(Stored items)
※

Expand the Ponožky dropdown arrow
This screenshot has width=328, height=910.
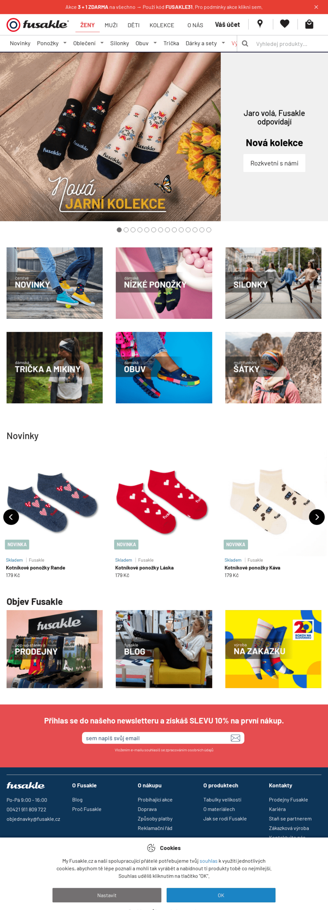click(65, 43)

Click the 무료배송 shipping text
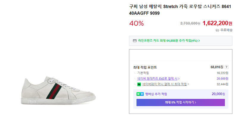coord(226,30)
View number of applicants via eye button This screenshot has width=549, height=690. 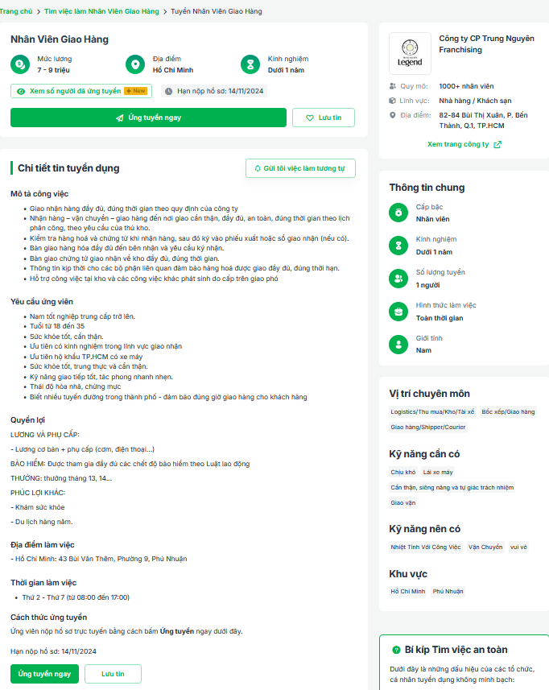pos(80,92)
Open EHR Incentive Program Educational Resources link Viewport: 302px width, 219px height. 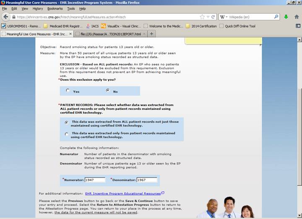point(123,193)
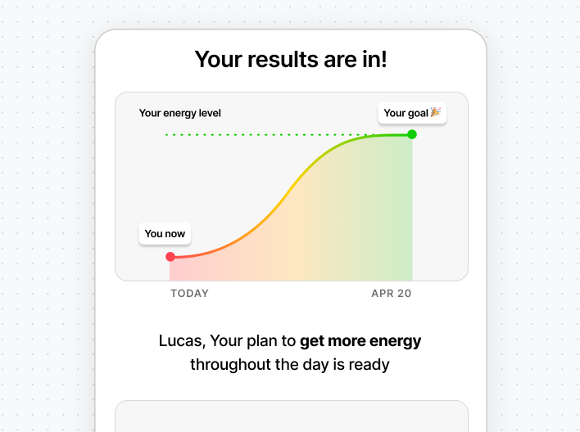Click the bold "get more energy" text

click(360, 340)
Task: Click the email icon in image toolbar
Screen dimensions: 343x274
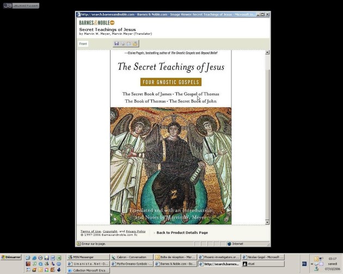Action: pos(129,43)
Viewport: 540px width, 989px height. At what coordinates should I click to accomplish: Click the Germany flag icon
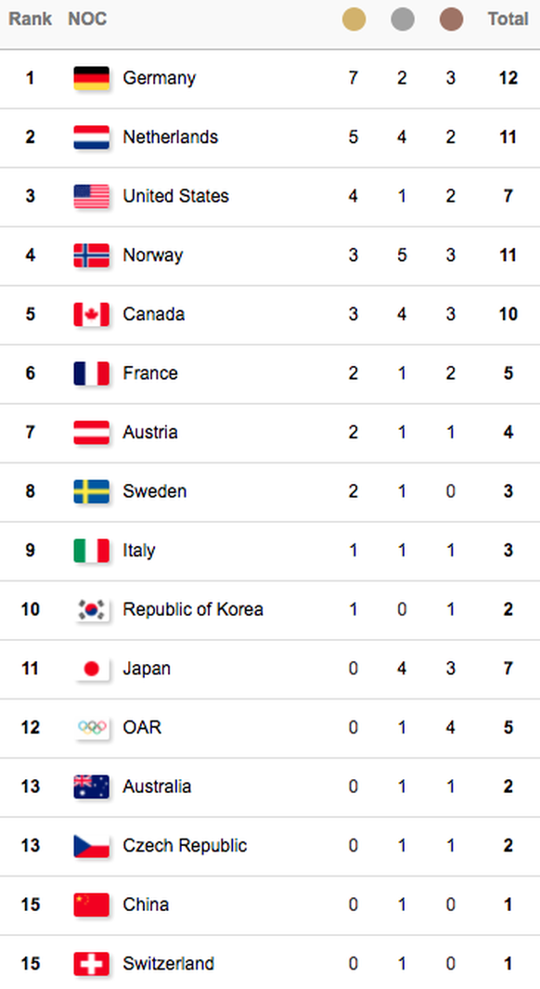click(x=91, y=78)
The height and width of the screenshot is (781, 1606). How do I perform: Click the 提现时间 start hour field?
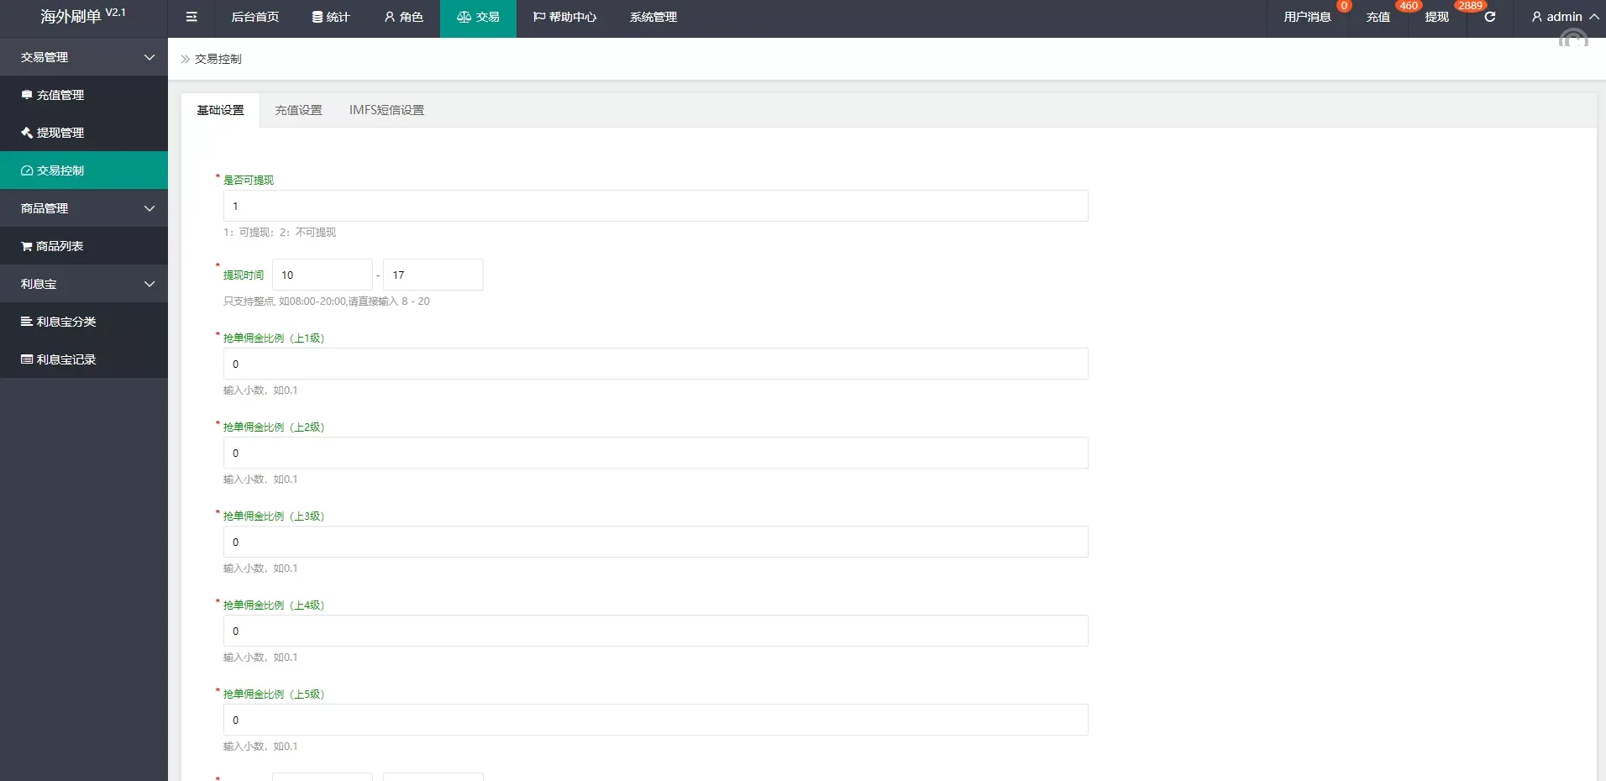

※

*THE TASK*
Output only these lines, word for word: the line containing "Screen dimensions: 343x274" and every line after it through the last line of the data. Omit the pictures.

*ANSWER FOR THE TASK*
Screen dimensions: 343x274
Action: pos(129,43)
Viewport: 540px width, 989px height. At what coordinates should I click to accomplish: Click the Germany flag icon
click(x=91, y=78)
The height and width of the screenshot is (781, 1606). How do I perform: Click the 提现时间 start hour field?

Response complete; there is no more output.